DOCUMENT SEGMENT =
Content starts

19 May 2017 The world took an historic step forward in the fight against mercury poisoning as the European Union and seven of its member States ratified the first new global convention related to the environment and health in close to a decade, according to the United Nations.
“The Minamata Convention demonstrates a global commitment to protecting human health and the environment." said Secretary General, António Guterres in a press statement. "Today’s action shows how problems that affect us all can also bring us together for the common good.”
Having been signed by 128 countries, the Minamata Convention on Mercury will come into force in 90 days – on 16 August 2017 – after being ratified by Bulgaria, Denmark, Hungary, Malta, the Netherlands, Romania and Sweden.
According to the UN Environmental Programme (UNEP), the Convention commits governments to specific measures to control the entire “lifecycle” of man-made mercury pollution, one of the world’s top ten chemical threats to health.
This includes banning new mercury mines, phasing-out existing ones, regulating artisanal and small-scale gold mining, and reducing emissions and mercury use. Since the element is indestructible, the Convention also stipulates conditions for interim storage and disposal of mercury waste.
UNEP also pointed out that there are no safe levels of exposure to mercury and everyone is at risk because the dangerous heavy metal has spread to the remotest parts of the earth and can be found in everyday products, including cosmetics, lightbulbs, batteries and teeth fillings.
Children, newborn and unborn babies are most vulnerable, along with populations who eat contaminated fish, those who use mercury at work, and people who live near of a source of mercury pollution or in colder climates where the dangerous heavy metal tends to accumulate.
“Who wants to live in a world where putting on makeup, powering our phones and even buying a wedding ring depends on exposing millions of people to the risk of mercury poisoning?” said UN Environment chief Erik Solheim.

Content ends

RECORD EXTRACTS =
Content starts

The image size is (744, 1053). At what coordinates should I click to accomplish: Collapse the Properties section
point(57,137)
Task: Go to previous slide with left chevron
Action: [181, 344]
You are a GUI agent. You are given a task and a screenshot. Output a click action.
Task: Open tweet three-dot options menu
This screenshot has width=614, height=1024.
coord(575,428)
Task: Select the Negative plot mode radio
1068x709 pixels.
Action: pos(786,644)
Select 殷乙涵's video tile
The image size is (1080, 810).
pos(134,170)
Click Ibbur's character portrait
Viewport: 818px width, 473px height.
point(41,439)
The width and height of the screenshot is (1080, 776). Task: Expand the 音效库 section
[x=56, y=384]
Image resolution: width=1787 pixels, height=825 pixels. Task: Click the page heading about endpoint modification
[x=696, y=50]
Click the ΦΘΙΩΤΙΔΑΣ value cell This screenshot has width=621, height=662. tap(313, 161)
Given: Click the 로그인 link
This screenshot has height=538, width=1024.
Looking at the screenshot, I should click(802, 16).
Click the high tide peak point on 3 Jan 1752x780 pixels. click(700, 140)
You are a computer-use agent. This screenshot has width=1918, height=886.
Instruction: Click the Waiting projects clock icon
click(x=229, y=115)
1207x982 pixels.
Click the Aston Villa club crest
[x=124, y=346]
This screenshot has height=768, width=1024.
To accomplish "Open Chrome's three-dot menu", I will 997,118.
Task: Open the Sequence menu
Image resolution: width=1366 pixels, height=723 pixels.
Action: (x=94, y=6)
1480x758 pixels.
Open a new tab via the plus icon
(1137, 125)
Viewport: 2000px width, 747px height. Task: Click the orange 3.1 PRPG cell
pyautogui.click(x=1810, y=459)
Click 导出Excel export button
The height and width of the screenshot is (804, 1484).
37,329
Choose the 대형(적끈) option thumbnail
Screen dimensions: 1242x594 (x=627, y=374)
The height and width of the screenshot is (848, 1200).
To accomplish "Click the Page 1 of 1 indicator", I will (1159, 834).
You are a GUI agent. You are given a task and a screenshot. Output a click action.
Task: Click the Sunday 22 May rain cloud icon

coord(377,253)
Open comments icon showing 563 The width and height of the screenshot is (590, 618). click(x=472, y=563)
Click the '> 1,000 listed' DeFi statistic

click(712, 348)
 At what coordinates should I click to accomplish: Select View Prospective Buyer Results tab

Content ends

QUESTIONS ON THE MATERIAL =
**a.** List the member States named in the Minamata Convention article whose ratification brings the Convention into force.
**b.** Carry the Minamata Convention article forward from its final sentence.

ANSWERS IN ORDER =
**a.**
- Bulgaria
- Denmark
- Hungary
- Malta
- the Netherlands
- Romania
- Sweden

**b.**
“But with mercury we have solutions that are as obvious as the problem itself. There are alternatives to all of mercury’s current applications, such as newer, safer industrial processes. Big and small countries can all play a role – as can the man and woman in the street, just by changing what they buy and use,” he added.
Up to 8,900 metric tonnes of mercury are emitted each year. It can be released naturally through the weathering of mercury-containing rocks, forest fires and volcanic eruptions, but significant emissions also come from human processes, particularly coal burning and artisanal and small-scale gold mining. Mining alone exposes up to 15 million workers in 70 different countries to mercury poisoning, including child labourers.
Other man-made sources of mercury pollution include the production of chlorine and some plastics, waste incineration and use of mercury in laboratories, pharmaceuticals, preservatives, paints and jewellery.
Taking its name from the most severe mercury poisoning disaster in history, in 1956 local villages suffered convulsions, psychosis, loss of consciousness and coma from eating the fish in Minamata Bay, Japan, in which industrial wastewaters had been dumped since the 1930s. Thousands of people were certified as having directly suffered from mercury poisoning, now known as Minamata disease.